Isn’t the tail just the bigger calls?
The fair objection to Figure 4: each row is a token bucket, not a fixed token count, so maybe the slow calls inside a cell are simply the larger ones — more to prefill, more to generate — and the tail is just size, not anything transient.
It isn’t, and the data’s own shape shows why. If size drove the within-cell tail, two things would follow: the tail ratio would grow with the amount of work, and the most tightly bounded cells would have almost no tail. Neither holds.
Two things to read off it. First, the tail ratio is flat at roughly 2–4× across every output-size column — it doesn’t climb as the work grows, so the tail doesn’t scale with the work. Second, and decisively, look at the leftmost column: those calls emit at most 50 output tokens, so generation time physically can’t vary by more than about a second — yet the tail there is still ~3.5×. There is no size variable large enough to produce that. The residual spread is transient (queueing, scheduling, a momentary provider hiccup), which is exactly what a fresh attempt escapes.
Why these numbers look smaller than the 2–7× quoted earlier: the column figures here are volume-weighted averages across many cells, which smooth out the spread, whereas the 2–7× in the body is the per-call envelope — the range individual cells actually span. Same data, two different cuts: the averages show the tail doesn’t scale with work; the envelope shows how wide it gets on any given call.
Notes & Footnotes
Note: All images created by the author.
1: Ten steps at 95% each ≈ 60% end-to-end; twenty ≈ 36% (assuming independence).
2: The lognormal lies in the subexponential class, where the tail of a sum of independent terms is asymptotically the sum of the individual tails: `P(S_n > t) ∼ Σ_i P(X_i > t) ∼ P(max_i X_i > t)` as t → ∞ — the “single big jump” principle (Foss, Korshunov & Zachary, An Introduction to Heavy-Tailed and Subexponential Distributions, Springer, 2nd ed. 2013, eqs. 1.3 & 1.6). It’s an asymptotic statement and assumes independence, so treat it as the intuition for why one slow step dominates, not a plug-in formula.
3: If each independent attempt is slow with probability q, two parallel attempts are both slow with probability q²; n attempts, qⁿ. The classic hedged-request result (Dean & Barroso, “The Tail at Scale,” CACM 2013); in an agent setting, Winston et al. (arXiv:2605.21470, ICML 2026) choose between serial, parallel, and hedged execution from measured latency curves. On our production data, racing two attempts cut p99 on longer steps by more than half (≈60s→25s) while sequential re-draw on total time did not.
4: The split is standard in inference work: “time to first token” (queue + prefill) versus per-token generation. See e.g. Agrawal et al., Taming the Throughput-Latency Tradeoff in LLM Inference with Sarathi-Serve (arXiv:2403.02310, 2024).

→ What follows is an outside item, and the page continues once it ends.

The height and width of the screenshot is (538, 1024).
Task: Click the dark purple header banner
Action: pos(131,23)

In our production traffic the tail for longer calls sits in the generation phase, not the first-token wait — which is why we cut long steps on total elapsed time rather than time-to-first-token.
5: Temporal’s activity timeouts are designed to finish eventually, including retries — hence Start-To-Close set above the slow tail.
6: Google SRE, gRPC deadlines, and Spanner all advise propagating a total budget and dropping work that can no longer help the caller. We extend the same principle to a sync, non-resumable customer budget.